Domenica, ore 17,30. Ho finalmente convinto Nicola a raggiungere Bologna per vedere una performance post-porno di un’artista sudamericana.
Ore 17,45. Lui mi mostra un video introduttivo alla performance serale. Per la prima volta capisco cosa dice. Ci mettiamo in macchina: sessanta euro di benzina, panini Bella Campagna dell’Autogrill e pedaggio al casello.
21,00. Avverto Slavina che siamo in ritardo e le chiedo di tenerci gli ingressi.
21,25. Siamo già lì. Dopo aver parcheggiato l’auto nella ridente località di Inculonia, cerchiamo la via nell’elegante centro storico di Bologna.

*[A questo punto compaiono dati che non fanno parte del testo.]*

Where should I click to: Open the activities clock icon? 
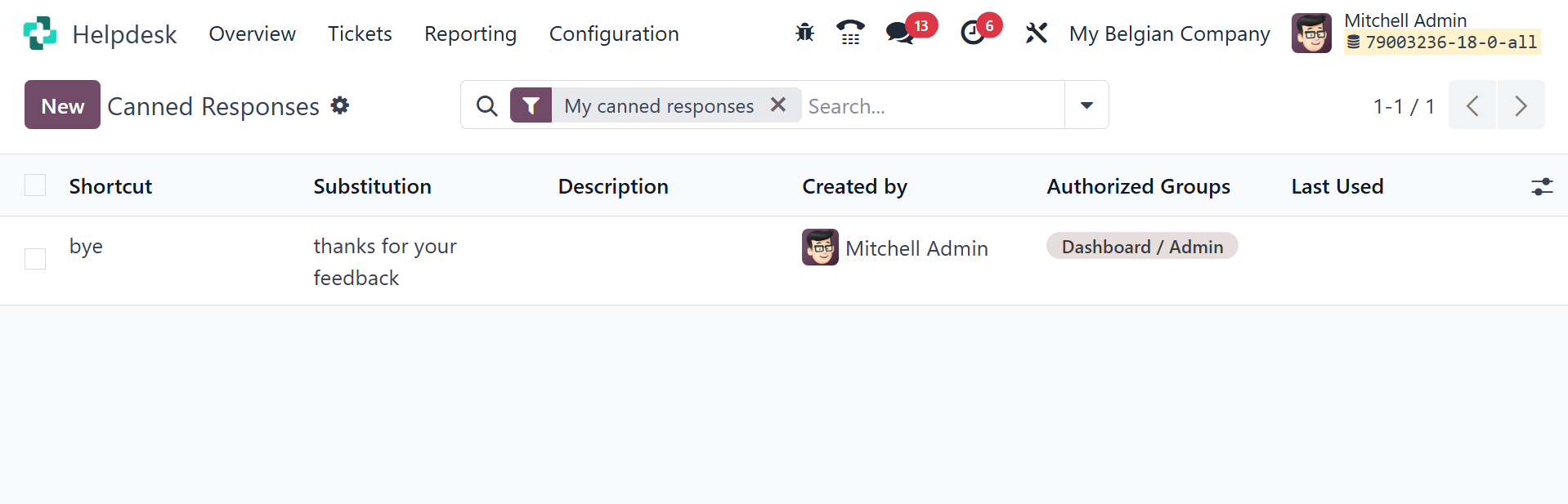coord(973,33)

Slavina ci presenta la performer che è ancora davanti al locale, avvolta nel cappotto, sciarpa, cappellino di lana. Salutiamo onoratissimi.
Slavina ci presenta la performer che è ancora davanti al locale, avvolta nel cappotto, sciarpa, cappellino di lana. Salutiamo onoratissimi.

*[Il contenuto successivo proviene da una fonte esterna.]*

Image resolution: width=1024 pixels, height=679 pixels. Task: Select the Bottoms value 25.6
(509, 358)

21,35 Pago e ritiro i biglietti tenuti da parte col nome “Maria Tinca”.
21,40. Scopriamo, attaccati alle pareti, i disegni che Laura Giardino ed Elena Rapa hanno realizzato per il loro progetto Graffa, mi sento un po’ a casa. Ma dura poco perché sbaglio e ordino del vino invece della birra, Nicola mi rimprovera. Come insegna Ario, tolgo il cappello.
21,45. Un altro sbaglio: fumo marijuana.
21,50. Elena Rapa mi sembra un enorme uccello rapace che mi becca le sigarette dal palmo della mano.
21,54. La gente in fila è vestita e truccata come lo è il pubblico dello scontro per l’ecatombe celebrata in Hunger Games di Gary Ross, in versione Bologna bene 2013.
21,56. Mi rendo conto che sono in botta manco fossi Raoul Duke a Las Vegas.
21,57. Un uomo si presenta per complimentarsi con noi e ci rivolge delle domande: Ma si pronuncia “gallardo” o “gagliardo”? Porteremo un film anche l’anno prossimo a Berlino? Ma il profilo Rosario Gallardo lo tengo io e Nicola ha il suo? Gli dico che pronuncio lo spelling “gallardo” perché fa tanto annuncio pubblicitario per la vendita di cucine, ma Nicola ride. Chi sa che cosa ho detto.
21,58. Vedo un banchetto di oggettistica rosa; gadget e dildi molto chic scintillano come grani di mais e la folla li becchetta gorgheggiando, sono tutti piccioni imbottiti col collo di piume e l’occhietto circolare solitario su un versante del volto.
21,59. Cazzo, ma quanto dovrà conturbarmi le viscere questa performance per giustificare la liturgica sottomissione implicita nella pratica della fila? Mi metterà le zizze in faccia? Non sono sicura. Ho un dubbio atroce.
22,00. “Nicola lo so che sono fuori come una mina, ma fatto sta che ora è così e io devo rispetto a me stessa qualunque sia il mio stato di lucidità, che poi non è detto che sia l’altro lo stato di coscienza ‘normale’, anche se il senso comune ci spinge a tale interpretazione! Ecco, considerato tutto, io ora sento che dobbiamo andarcene”.
22,01. Ci sono due bellissime chiese nella grande via pedonale dove si affaccia via De’ Pepoli.
22,10. Mi si ribaltano le budella: tutte le volte che mi drogo a Bologna finisce che qualcuno mi ci deve portare fuori. Nicola mi sembra risplendere in un raggio di luce.
22,20. Sono nuda in macchina ad esibire la vulva ai camionisti.
01,20. Siamo a casa, cerco qualcosa di intelligente da scrivere sulla serata. Nulla.
02,00. Spompino Nicola con infinita devozione, è solo l’inizio, gli ho promesso di più. Menomale che mi ama e posso ricambiare i favori con servizietti sessuali perché altrimenti mi sentirei davvero in debito.
E’ stata una serata davvero fulminea, fulminata e fulminante!